(Exercise directions) Return all records exactly. Nothing may be added.

(Information supplied)
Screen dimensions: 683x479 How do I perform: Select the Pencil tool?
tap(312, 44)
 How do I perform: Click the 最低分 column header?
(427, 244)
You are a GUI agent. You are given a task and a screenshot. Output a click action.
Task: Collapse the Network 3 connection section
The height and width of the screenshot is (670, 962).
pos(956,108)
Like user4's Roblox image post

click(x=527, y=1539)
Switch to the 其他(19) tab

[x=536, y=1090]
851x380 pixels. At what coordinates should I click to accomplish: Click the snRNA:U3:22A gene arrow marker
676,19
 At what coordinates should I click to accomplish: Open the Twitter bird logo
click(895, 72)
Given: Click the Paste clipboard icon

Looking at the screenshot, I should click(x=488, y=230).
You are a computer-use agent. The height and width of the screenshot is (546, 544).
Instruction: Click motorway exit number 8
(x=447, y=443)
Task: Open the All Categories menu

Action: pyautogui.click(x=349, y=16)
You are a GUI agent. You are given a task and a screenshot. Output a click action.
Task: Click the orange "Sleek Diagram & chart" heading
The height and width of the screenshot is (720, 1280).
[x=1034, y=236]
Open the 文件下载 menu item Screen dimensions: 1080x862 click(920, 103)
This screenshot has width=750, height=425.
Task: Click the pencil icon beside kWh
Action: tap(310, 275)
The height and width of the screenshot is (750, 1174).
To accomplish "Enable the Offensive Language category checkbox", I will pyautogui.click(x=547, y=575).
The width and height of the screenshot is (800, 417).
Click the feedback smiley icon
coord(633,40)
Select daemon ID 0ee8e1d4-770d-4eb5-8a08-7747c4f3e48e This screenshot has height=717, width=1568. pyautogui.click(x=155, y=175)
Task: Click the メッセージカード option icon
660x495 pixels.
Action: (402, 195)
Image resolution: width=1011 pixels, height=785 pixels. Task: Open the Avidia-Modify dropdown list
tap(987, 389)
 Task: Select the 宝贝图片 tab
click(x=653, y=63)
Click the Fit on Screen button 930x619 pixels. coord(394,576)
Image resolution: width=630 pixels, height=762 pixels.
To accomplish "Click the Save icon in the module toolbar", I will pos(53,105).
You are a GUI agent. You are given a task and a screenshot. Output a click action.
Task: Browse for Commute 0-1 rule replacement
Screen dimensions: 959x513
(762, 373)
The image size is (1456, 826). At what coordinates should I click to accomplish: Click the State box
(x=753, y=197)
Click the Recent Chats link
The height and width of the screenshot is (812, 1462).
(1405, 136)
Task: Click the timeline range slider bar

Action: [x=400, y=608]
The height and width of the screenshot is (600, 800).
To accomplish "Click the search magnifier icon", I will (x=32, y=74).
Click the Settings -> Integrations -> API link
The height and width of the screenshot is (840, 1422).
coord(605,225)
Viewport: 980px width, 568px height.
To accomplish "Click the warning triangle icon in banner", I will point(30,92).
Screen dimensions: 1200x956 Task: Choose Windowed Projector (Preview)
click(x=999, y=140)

(Solution for this exercise)
Screen dimensions: 683x479 How do I perform: Select the Pencil tool?
tap(312, 44)
 How do I perform: Click the 最低分 column header?
(427, 244)
You are a GUI agent. You are given a task and a screenshot. Output a click action.
Task: Collapse the Network 3 connection section
The height and width of the screenshot is (670, 962).
pos(956,108)
Like user4's Roblox image post

click(x=527, y=1539)
Switch to the 其他(19) tab

[x=536, y=1090]
851x380 pixels. At what coordinates should I click to accomplish: Click the snRNA:U3:22A gene arrow marker
676,19
 At what coordinates should I click to accomplish: Open the Twitter bird logo
click(895, 72)
Given: Click the Paste clipboard icon

Looking at the screenshot, I should click(x=488, y=230).
You are a computer-use agent. The height and width of the screenshot is (546, 544).
Instruction: Click motorway exit number 8
(x=447, y=443)
Task: Open the All Categories menu

Action: pyautogui.click(x=349, y=16)
You are a GUI agent. You are given a task and a screenshot. Output a click action.
Task: Click the orange "Sleek Diagram & chart" heading
The height and width of the screenshot is (720, 1280).
[x=1034, y=236]
Open the 文件下载 menu item Screen dimensions: 1080x862 click(920, 103)
This screenshot has width=750, height=425.
Task: Click the pencil icon beside kWh
Action: tap(310, 275)
The height and width of the screenshot is (750, 1174).
To accomplish "Enable the Offensive Language category checkbox", I will pyautogui.click(x=547, y=575).
The width and height of the screenshot is (800, 417).
Click the feedback smiley icon
coord(633,40)
Select daemon ID 0ee8e1d4-770d-4eb5-8a08-7747c4f3e48e This screenshot has height=717, width=1568. pyautogui.click(x=155, y=175)
Task: Click the メッセージカード option icon
660x495 pixels.
Action: (402, 195)
Image resolution: width=1011 pixels, height=785 pixels. Task: Open the Avidia-Modify dropdown list
tap(987, 389)
 Task: Select the 宝贝图片 tab
click(x=653, y=63)
Click the Fit on Screen button 930x619 pixels. coord(394,576)
Image resolution: width=630 pixels, height=762 pixels.
To accomplish "Click the Save icon in the module toolbar", I will pos(53,105).
You are a GUI agent. You are given a task and a screenshot. Output a click action.
Task: Browse for Commute 0-1 rule replacement
Screen dimensions: 959x513
(762, 373)
The image size is (1456, 826). At what coordinates should I click to accomplish: Click the State box
(x=753, y=197)
Click the Recent Chats link
The height and width of the screenshot is (812, 1462).
(1405, 136)
Task: Click the timeline range slider bar

Action: [x=400, y=608]
The height and width of the screenshot is (600, 800).
To accomplish "Click the search magnifier icon", I will (x=32, y=74).
Click the Settings -> Integrations -> API link
The height and width of the screenshot is (840, 1422).
coord(605,225)
Viewport: 980px width, 568px height.
To accomplish "Click the warning triangle icon in banner", I will point(30,92).
Screen dimensions: 1200x956 Task: Choose Windowed Projector (Preview)
click(x=999, y=140)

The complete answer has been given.